Thus, this study aimed to provide, for the first time, the identification of the volatile metabolites and cannabinoids content of three different cultivars, Skuff Mint Chocolate (SMC), Skuff CBD (SCBD), and Gelato (GEL), of C. sativa pollen harvested in Italy. They were obtained from greenhouse crops located in the Tuscan-Emilian Apennines (Italy), where all processing cycles are carried out strictly by hand and the entire tanning process, followed step by step, has particularly long processing times to obtain high-quality products. During the cultivation phase, a special method of controlling humidity, temperature, and carbon dioxide is used to ensure a high-quality yield.
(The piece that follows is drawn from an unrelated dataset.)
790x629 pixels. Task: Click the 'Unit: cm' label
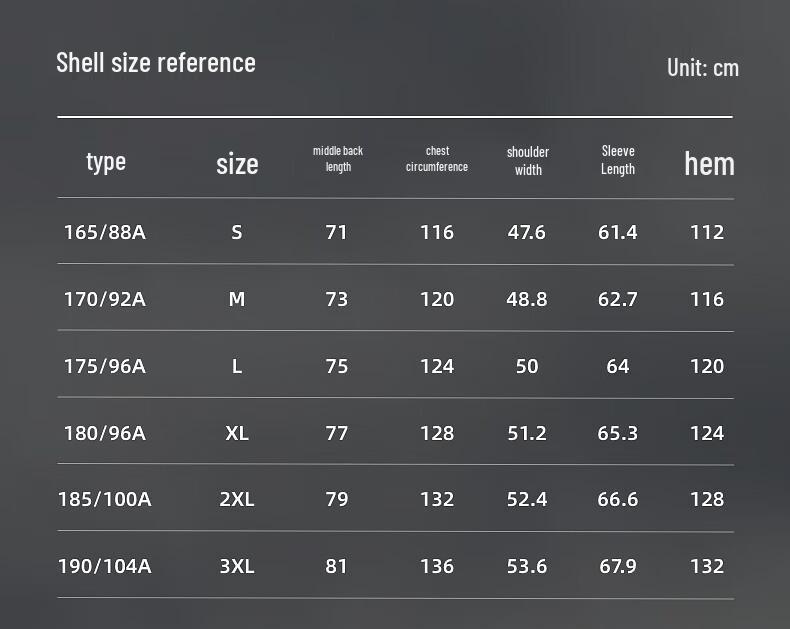(x=702, y=68)
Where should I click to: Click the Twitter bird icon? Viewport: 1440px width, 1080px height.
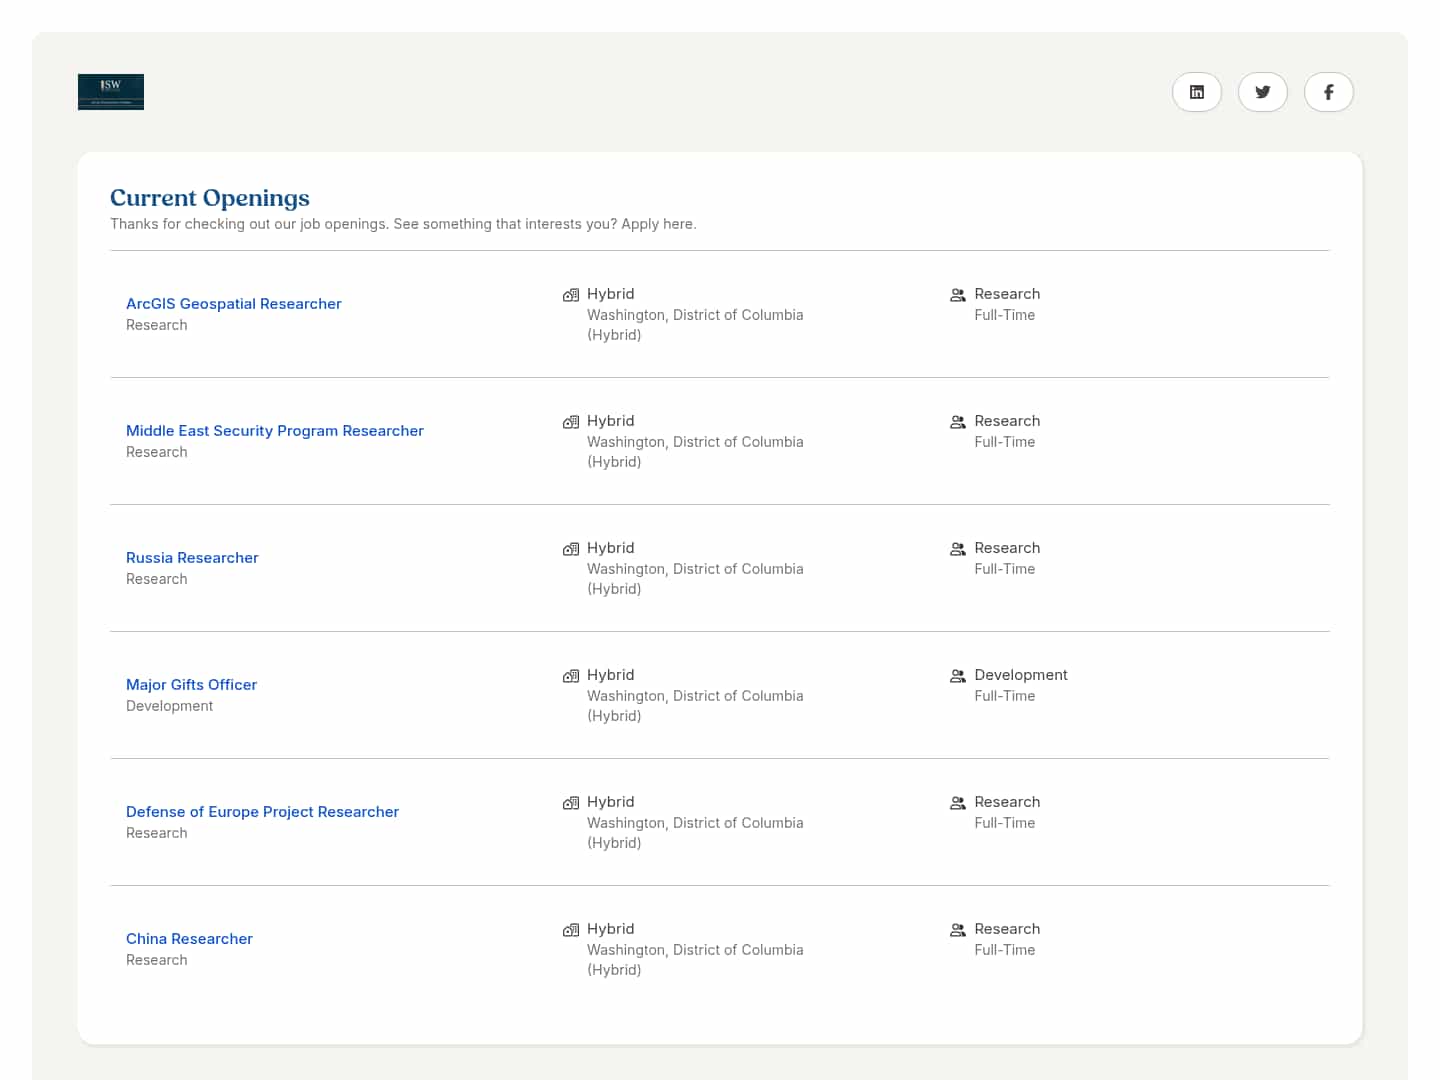1262,92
In addition, no fertilizers, pesticides, metals, and/or fertilizers are used.
In detail, SMC pollen is a cultivar obtained by beating the inflorescences with wider meshes and is characterized by a distinctive aroma that mixes tones of chocolate, mint, and pine. It has a color that turns from greenish-brown to bright green with a firm, compact texture. SCBD pollen, on the other hand, is obtained by cold beating with a 190-micron mesh and is characterized by an intense and full-bodied aroma. Finally, GEL pollen, obtained from a careful selection of home-grown cannabis light inflorescences, is characterized by a sweet and lemony scent and floral and spicy tones that make it unique in its kind.
For the purpose of this work, two complementary techniques, solid-phase microextraction–gas chromatography–mass spectrometry (SPME-GC-MS) and proton-transfer-reaction time-of-flight mass spectrometer (PTR-ToF-MS), were used; to assess the chemical profiles and identify cannabinoids, GC-detector flame ionization (GC-FID) and GC-MS were applied. Furthermore, to better compare the data obtained from chemical analyses with the aim of highlighting similarities and/or differences in chemical constituents, a thorough statistical investigation was carried out.
To the best of our knowledge, there are no previous reports simultaneously describing the volatile profile and cannabinoid content of C. sativa L. pollen samples grown in Italy.

2. Results

2.1. SPME-GC-FID Chemical Composition of Pollen

SPME sampling followed by chromatographic analyses allowed the identification of the 16 volatile components listed in Table 1. Sesquiterpenoid content exceeded monoterpenic content for all three cultivars. In particular, SCBD was characterized only by sesquiterpenes. Similarities in the chemical composition of the three investigated samples were present and concerned the most abundant components. In detail, β-caryophyllene was the principal component, reaching similar relative percentages (44.2% and 42.4%) in SCBD and GEL, respectively, while in SMC it exceeded 50% (53.1%). Other compounds with an almost overlapping percentage content were humulene (10.0% SCBD; 10.1% SMC; 9.3% GEL), selina 3,7-(11-diene (13.9% SCBD; 9.6% SCM; 14.7% GEL), and β-bisabolene (8.6% SCBD; 6.6% SMC; 6.6% GEL). On the other hand, important qualitative differences were also noted. For example, guaia-3,9-diene was present only in SCBD (22.9%) and in GEL (9.5%) and absent in SMC, while α-farnesene (2.4%; 2.9%) was only in SMC and GEL. Some sesquiterpenes, such as γ-gurjunene (6.6%), valencene (3.3%), guaia-1(10), 11-diene (1.5%), and guaiol acetate (2.1%), were detected only in GEL. Furthermore, the presence of monoterpenes characterized only SMC and GEL, even if the latter was only to a lesser extent; in fact, β-myrcene (5.9%), fenchone (0.5%), and α-terpineol (3.0%) were present in the former, while sabinene (0.8%) and α-terpineol (0.1%) were present in the latter with rather low relative percentages.
The results reported in Table 1 are additionally displayed in a bar plot (Figure 1), where it is noticeable that β-caryophyllene was the most abundant component, followed by guaia-3,9-diene (present only in SCBD), selina 3,7-(11)-diene, humulene, and β-bisabolene.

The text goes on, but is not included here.